● Task to carry out: Look through the entries. Copy each line that has the word "computer".

== Segment start ==

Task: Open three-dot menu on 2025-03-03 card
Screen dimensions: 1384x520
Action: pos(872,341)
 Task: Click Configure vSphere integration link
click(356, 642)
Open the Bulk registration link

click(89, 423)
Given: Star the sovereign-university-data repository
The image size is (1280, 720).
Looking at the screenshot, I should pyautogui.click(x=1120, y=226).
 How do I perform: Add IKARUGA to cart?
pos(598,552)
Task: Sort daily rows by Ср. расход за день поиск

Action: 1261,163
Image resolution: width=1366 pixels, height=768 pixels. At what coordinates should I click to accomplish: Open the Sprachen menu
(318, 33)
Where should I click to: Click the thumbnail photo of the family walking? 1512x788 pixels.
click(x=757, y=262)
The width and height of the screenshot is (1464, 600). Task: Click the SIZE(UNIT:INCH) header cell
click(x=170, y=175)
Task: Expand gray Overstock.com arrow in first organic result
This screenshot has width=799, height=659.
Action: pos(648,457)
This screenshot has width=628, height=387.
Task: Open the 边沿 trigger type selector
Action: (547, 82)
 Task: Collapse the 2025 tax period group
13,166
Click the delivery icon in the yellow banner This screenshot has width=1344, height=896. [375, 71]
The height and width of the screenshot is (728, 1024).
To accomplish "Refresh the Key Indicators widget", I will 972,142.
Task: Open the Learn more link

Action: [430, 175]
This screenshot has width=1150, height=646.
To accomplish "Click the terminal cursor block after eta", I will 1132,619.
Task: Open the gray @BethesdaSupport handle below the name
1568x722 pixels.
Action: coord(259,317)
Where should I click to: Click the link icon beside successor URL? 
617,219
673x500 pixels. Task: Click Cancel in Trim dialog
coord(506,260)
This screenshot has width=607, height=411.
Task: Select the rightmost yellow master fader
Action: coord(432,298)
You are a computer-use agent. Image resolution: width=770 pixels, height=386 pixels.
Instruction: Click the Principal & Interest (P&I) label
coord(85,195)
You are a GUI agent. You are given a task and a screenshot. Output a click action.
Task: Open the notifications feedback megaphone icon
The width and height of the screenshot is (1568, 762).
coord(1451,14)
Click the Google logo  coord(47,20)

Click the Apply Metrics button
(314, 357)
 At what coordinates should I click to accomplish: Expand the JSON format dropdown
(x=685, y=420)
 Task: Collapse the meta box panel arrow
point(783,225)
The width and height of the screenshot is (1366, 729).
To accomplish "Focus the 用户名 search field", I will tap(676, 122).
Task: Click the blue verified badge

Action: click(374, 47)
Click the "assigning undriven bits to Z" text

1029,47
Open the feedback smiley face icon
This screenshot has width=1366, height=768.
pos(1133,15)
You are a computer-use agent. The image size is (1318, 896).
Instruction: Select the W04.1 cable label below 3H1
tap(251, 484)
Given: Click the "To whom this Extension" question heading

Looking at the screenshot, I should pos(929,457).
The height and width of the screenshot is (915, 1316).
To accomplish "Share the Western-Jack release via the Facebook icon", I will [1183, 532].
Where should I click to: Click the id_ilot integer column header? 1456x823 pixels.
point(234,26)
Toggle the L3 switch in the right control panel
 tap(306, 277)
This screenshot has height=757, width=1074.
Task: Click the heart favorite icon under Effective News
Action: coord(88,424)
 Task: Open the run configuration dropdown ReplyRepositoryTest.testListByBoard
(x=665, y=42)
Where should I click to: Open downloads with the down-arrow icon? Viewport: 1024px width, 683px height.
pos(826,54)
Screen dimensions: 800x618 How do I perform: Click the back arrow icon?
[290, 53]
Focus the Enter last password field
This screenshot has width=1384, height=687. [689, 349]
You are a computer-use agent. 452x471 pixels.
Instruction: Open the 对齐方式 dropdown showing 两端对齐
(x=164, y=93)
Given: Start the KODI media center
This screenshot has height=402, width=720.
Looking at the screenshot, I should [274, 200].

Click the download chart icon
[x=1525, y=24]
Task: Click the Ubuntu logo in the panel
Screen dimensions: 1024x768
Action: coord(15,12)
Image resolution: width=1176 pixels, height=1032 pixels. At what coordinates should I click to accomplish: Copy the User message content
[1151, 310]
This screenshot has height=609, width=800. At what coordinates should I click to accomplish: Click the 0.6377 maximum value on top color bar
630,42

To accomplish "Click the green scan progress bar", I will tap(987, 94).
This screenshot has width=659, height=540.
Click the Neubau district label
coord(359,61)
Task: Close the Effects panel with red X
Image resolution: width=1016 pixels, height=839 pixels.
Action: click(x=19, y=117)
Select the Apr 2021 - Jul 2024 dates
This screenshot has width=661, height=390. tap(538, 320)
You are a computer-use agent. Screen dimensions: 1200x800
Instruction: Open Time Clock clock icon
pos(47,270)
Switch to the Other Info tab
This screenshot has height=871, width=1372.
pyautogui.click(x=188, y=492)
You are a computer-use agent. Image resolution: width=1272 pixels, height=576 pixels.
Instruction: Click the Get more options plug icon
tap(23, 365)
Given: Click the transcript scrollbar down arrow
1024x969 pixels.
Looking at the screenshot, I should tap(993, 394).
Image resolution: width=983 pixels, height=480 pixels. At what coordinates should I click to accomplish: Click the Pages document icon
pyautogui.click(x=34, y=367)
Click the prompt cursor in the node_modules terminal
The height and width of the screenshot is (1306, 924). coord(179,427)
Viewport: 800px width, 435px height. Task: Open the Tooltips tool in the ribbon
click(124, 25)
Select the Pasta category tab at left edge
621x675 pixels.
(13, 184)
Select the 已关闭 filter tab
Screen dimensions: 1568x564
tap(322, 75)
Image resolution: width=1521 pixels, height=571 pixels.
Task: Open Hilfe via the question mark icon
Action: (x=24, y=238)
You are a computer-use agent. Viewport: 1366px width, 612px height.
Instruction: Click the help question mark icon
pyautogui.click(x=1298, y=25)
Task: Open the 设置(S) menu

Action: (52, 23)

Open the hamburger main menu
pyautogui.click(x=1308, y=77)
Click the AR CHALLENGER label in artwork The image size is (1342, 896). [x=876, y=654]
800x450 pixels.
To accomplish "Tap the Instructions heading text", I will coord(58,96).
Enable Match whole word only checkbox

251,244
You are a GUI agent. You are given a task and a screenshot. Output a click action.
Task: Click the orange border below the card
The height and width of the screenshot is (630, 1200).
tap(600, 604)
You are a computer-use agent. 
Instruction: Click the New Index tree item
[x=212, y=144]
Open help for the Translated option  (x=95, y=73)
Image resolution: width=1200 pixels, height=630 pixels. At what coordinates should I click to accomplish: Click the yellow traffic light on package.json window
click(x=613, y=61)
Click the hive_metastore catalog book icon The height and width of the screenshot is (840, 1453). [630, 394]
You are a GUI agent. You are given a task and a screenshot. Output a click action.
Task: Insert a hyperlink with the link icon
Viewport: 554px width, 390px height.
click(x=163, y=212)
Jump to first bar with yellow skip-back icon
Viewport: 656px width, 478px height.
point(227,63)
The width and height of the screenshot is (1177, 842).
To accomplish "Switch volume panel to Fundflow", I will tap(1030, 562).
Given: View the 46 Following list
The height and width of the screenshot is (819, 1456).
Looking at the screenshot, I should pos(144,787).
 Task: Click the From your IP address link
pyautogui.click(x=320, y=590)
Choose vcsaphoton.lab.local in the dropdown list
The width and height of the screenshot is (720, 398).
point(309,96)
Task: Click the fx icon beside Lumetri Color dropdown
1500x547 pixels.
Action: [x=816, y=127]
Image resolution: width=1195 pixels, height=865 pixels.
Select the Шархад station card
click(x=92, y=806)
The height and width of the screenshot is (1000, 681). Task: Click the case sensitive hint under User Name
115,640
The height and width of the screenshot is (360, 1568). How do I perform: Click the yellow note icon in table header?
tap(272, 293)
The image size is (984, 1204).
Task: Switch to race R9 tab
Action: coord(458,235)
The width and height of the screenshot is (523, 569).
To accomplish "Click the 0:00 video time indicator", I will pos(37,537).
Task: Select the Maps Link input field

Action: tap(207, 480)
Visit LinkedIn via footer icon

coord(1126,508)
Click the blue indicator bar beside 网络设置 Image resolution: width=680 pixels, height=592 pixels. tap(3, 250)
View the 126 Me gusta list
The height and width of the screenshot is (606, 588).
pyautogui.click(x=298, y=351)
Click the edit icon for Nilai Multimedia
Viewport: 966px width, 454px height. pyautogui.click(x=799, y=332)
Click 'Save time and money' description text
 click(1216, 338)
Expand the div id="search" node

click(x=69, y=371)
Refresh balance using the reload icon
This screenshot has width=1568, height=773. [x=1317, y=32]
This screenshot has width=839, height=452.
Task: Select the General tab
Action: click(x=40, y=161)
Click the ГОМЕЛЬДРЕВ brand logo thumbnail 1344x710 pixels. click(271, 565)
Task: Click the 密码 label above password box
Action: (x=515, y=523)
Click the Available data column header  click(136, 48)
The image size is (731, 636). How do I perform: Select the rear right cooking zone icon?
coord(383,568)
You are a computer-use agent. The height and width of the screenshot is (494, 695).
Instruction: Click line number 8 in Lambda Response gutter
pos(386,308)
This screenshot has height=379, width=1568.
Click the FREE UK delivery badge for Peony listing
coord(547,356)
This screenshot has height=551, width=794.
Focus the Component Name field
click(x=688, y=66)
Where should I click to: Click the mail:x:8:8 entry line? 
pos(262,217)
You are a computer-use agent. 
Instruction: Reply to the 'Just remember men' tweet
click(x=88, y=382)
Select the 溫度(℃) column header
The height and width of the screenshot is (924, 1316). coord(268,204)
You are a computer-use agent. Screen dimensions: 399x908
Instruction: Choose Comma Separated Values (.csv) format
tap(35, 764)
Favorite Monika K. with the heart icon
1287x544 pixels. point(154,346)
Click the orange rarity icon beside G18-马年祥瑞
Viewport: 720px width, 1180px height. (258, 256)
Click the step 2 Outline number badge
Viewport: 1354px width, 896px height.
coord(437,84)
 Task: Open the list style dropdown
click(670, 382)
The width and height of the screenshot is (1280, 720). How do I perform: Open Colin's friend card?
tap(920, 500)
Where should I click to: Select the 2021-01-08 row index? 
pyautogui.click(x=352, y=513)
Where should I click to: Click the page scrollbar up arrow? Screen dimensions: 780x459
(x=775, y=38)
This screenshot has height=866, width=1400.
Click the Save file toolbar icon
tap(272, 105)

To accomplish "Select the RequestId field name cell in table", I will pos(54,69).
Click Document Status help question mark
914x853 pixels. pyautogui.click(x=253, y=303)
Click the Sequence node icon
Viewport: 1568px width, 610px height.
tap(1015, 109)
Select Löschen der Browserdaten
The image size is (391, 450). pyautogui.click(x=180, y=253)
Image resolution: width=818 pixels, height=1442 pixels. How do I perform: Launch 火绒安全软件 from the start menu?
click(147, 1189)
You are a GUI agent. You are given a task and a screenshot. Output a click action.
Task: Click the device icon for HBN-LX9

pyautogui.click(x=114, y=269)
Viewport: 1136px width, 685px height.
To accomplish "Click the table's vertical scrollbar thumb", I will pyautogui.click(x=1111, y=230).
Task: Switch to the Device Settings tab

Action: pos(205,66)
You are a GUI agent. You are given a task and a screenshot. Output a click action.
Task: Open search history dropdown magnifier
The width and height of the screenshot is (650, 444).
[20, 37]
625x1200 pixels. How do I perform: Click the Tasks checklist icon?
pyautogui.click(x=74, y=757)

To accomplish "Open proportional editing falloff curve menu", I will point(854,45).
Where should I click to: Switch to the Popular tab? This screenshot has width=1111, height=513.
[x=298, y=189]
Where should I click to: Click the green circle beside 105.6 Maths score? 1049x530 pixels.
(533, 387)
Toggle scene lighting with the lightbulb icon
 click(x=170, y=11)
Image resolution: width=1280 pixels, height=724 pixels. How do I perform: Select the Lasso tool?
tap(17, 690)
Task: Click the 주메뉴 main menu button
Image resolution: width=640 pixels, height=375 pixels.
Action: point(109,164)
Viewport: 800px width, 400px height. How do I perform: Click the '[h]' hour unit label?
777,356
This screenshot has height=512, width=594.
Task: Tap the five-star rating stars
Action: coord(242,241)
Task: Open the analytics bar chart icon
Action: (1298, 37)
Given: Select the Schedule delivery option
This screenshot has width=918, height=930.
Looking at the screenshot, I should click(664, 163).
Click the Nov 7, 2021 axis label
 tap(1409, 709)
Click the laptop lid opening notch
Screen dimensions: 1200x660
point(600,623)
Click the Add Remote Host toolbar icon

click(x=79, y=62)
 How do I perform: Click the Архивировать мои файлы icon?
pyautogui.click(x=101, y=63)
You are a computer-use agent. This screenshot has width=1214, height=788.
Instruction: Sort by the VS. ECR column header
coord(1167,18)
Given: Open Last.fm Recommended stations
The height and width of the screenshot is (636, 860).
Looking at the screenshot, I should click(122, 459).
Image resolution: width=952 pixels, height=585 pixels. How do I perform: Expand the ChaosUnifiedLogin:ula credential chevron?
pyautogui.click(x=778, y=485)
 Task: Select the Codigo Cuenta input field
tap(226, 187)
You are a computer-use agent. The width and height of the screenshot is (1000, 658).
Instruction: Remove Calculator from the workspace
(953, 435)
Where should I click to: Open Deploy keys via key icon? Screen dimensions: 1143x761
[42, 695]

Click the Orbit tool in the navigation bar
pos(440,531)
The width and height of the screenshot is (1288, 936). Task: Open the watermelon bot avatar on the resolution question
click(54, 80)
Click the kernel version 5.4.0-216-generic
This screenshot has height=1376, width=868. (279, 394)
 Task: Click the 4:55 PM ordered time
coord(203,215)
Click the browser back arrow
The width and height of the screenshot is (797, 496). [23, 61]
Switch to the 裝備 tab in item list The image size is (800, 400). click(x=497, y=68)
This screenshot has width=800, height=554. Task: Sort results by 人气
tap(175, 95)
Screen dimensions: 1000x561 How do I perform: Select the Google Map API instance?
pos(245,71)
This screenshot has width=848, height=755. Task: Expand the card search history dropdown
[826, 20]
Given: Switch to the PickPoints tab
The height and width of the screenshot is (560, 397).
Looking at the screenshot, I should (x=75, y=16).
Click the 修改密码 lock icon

== Segment end ==

● Exercise result:
You are a computer-use agent. Image resolution: width=770 pixels, height=386 pixels.
You are a computer-use agent. The image size is (1318, 896).
You are a computer-use agent. 452x471 pixels.
You are a computer-use agent. Screen dimensions: 1200x800
You are a computer-use agent. Image resolution: width=1272 pixels, height=576 pixels.
You are a computer-use agent. Viewport: 1366px width, 612px height.
You are a computer-use agent. 
You are a computer-use agent. The height and width of the screenshot is (494, 695).
You are a computer-use agent. 
You are a computer-use agent. Screen dimensions: 399x908
You are a computer-use agent. This screenshot has width=1214, height=788.
You are a computer-use agent. The width and height of the screenshot is (1000, 658).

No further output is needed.